**INSTRUCTIONS TO FOLLOW:**
Reproduce every line of the listing from its first line up to and including the line containing "tap(448, 149)", and offset each coordinate in the answers by 129.

[Records]
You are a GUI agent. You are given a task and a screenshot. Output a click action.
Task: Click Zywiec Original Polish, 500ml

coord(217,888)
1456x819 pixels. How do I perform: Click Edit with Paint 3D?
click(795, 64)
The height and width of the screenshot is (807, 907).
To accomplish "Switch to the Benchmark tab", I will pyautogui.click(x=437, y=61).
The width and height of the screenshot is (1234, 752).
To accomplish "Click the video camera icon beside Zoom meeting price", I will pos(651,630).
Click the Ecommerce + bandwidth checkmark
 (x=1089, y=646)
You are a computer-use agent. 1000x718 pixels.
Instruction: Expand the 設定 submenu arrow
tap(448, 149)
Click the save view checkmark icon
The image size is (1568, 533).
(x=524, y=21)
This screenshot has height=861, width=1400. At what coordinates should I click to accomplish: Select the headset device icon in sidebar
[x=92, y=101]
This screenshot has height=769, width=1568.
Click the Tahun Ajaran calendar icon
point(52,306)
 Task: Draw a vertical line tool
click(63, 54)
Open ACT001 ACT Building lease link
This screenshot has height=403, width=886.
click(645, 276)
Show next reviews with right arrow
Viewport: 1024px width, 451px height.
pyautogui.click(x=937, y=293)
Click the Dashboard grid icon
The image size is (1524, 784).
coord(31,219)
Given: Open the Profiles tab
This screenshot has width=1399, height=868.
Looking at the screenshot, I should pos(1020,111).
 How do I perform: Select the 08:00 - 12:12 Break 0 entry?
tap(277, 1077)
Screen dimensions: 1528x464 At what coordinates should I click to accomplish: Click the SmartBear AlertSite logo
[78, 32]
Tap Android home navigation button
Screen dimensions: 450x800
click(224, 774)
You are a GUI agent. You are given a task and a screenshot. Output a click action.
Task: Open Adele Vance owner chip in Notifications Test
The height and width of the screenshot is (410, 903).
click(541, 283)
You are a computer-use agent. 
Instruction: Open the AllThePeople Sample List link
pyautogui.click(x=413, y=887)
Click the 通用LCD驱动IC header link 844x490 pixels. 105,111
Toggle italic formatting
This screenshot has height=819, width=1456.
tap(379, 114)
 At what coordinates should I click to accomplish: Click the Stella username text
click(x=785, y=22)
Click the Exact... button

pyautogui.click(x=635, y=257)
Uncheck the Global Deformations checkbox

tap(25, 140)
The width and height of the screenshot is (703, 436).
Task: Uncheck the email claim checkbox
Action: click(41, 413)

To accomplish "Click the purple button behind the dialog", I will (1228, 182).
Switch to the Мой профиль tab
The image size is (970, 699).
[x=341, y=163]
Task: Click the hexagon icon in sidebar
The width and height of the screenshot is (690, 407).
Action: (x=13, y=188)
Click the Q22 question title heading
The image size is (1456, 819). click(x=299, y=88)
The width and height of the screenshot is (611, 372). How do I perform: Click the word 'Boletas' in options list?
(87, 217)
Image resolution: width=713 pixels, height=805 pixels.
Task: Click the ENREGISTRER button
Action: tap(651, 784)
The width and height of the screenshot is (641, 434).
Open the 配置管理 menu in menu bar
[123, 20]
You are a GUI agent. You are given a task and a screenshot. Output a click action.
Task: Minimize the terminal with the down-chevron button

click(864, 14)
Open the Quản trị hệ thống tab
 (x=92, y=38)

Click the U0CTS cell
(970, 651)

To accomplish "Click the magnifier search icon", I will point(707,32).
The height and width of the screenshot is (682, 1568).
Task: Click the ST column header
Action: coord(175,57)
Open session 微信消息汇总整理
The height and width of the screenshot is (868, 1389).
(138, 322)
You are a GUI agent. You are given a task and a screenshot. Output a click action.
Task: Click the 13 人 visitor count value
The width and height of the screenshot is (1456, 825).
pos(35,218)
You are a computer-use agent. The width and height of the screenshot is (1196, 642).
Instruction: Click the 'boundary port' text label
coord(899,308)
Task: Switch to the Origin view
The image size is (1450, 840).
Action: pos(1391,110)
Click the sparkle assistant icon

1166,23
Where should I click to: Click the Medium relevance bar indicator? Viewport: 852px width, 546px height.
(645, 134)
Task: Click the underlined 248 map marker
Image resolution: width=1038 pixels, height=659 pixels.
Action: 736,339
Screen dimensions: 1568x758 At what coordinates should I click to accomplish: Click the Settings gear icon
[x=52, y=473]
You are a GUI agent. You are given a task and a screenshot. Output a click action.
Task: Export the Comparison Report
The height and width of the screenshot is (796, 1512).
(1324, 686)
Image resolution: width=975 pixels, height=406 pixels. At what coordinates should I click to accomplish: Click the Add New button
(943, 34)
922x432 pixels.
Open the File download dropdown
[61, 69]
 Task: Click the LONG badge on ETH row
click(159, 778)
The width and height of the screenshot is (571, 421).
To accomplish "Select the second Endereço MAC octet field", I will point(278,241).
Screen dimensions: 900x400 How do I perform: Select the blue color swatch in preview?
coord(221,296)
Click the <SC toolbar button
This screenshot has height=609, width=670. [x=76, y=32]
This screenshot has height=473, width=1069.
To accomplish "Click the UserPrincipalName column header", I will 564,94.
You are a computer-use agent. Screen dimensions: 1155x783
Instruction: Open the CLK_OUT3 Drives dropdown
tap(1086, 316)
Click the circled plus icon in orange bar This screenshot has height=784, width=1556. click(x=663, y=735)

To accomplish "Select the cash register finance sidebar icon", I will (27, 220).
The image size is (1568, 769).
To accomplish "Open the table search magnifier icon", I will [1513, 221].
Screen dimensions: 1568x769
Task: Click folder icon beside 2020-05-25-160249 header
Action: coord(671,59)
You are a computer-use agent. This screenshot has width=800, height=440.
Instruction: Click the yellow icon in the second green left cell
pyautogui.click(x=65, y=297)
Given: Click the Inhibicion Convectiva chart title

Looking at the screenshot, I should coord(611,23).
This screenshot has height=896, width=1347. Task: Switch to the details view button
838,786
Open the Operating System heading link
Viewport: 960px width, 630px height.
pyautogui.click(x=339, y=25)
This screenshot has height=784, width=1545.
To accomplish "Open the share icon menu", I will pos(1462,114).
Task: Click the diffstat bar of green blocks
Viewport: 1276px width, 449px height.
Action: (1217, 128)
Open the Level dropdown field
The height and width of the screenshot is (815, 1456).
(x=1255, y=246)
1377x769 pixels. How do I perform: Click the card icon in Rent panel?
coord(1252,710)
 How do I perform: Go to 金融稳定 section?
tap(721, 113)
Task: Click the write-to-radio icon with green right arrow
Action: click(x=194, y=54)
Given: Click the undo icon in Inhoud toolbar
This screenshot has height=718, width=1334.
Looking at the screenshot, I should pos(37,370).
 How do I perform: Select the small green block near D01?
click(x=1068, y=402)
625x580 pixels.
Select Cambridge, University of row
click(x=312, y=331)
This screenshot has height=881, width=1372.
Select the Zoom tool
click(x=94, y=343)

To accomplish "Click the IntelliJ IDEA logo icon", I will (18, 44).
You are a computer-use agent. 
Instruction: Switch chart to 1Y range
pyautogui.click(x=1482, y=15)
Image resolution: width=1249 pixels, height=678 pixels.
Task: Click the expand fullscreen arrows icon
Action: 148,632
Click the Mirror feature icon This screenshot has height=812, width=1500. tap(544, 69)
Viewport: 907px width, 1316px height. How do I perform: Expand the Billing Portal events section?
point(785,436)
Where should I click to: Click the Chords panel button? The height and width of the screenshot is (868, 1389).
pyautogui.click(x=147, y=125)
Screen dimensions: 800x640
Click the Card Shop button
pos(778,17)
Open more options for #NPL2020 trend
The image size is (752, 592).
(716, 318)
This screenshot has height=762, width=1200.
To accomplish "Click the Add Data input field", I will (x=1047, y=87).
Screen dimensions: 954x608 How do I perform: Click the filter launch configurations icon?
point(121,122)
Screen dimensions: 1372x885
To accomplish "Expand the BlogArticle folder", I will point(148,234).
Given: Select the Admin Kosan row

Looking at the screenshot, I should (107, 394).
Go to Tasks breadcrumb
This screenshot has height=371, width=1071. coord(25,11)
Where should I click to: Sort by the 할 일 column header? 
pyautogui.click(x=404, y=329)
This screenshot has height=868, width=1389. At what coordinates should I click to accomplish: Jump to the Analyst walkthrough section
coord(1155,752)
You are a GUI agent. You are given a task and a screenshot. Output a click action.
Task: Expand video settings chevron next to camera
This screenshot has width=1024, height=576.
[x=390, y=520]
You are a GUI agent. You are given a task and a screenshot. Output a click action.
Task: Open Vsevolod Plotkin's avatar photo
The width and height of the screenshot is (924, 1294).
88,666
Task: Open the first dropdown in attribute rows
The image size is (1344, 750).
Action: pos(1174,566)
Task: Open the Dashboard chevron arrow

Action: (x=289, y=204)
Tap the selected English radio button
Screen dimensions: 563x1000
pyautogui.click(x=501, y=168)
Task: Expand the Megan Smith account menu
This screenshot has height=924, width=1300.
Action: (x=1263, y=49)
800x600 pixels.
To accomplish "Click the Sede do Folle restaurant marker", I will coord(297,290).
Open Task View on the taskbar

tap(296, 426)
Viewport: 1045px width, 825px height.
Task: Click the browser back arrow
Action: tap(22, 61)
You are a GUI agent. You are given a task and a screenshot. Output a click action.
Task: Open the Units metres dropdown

**PROBLEM SOLUTION:**
You are a GUI agent. You are given a task and a screenshot. Output a click action.
Task: Click Zywiec Original Polish, 500ml

coord(346,1017)
1456x819 pixels. How do I perform: Click Edit with Paint 3D?
click(924, 193)
The height and width of the screenshot is (807, 907).
To accomplish "Switch to the Benchmark tab", I will pyautogui.click(x=566, y=190).
The width and height of the screenshot is (1234, 752).
To accomplish "Click the video camera icon beside Zoom meeting price", I will pos(780,759).
Click the Ecommerce + bandwidth checkmark
 (x=1218, y=775)
You are a computer-use agent. 1000x718 pixels.
Instruction: Expand the 設定 submenu arrow
tap(577, 278)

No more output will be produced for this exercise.